I'm a fan of the Hondata S300. There are others out there with varying levels of support and varying costs. Depends on how much headache you want and how much support you think you may need. If you're not tuning it, find out what your tuner likes and use that.
Yes, stay OBD1 unless you're going backwards to OBD0 and running something oldschool like a Zdyne.
I would recommend you use the Y8 transmission. Despite being the "short" geared hydro D-series transmission, the gears are still longer than the B-series LS, which is typically thought of as a "long" gear transmission. How will you be using the car?
Port matching and squeezing in ac
More notching
So stick head or what. It’s ported on the intake side. Do some exhaust too ? Stock valves retainers and springs or go nuts ?
Nothing for eagle rods to clear
Rev 9 disco potatoe “greddy”
lol
What are your power goals? What will you be revving to?

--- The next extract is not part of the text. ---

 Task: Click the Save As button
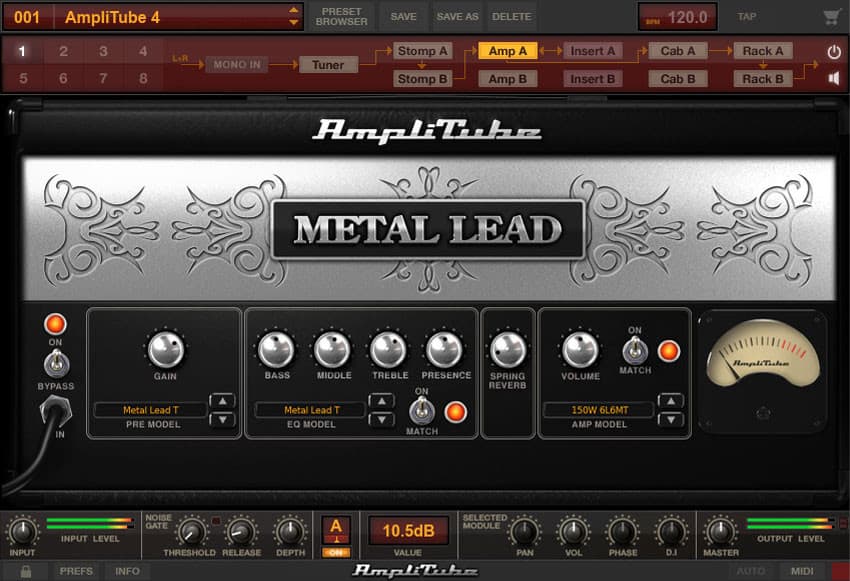coord(457,17)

If you're going to stick with the stock cam and stock rev limit, your stock valve train will probably be OK. If you're going to increase the rev limit and/or put the Bisi 2.4 cam in, I would do springs at a minimum. For a street car some folks say to stick with steel retainers as they are more durable than titanium. I'm guessing you'll be fine with stock ports and stock valves. Regardless of what you do for cam/springs/retainers, I would definitely have a valve job done, have your guides inspected and either knurled or replaced as required, have new stem seals installed, and have the head surfaced with the appropriate finish (the last part is very important).
If you're going to stick with the stock cam and stock rev limit, your stock valve train will probably be OK. If you're going to increase the rev limit and/or put the Bisi 2.4 cam in, I would do springs at a minimum. For a street car some folks say to stick with steel retainers as they are more durable than titanium. I'm guessing you'll be fine with stock ports and stock valves. Regardless of what you do for cam/springs/retainers, I would definitely have a valve job done, have your guides inspected and either knurled or replaced as required, have new stem seals installed, and have the head surfaced with the appropriate finish (the last part is very important).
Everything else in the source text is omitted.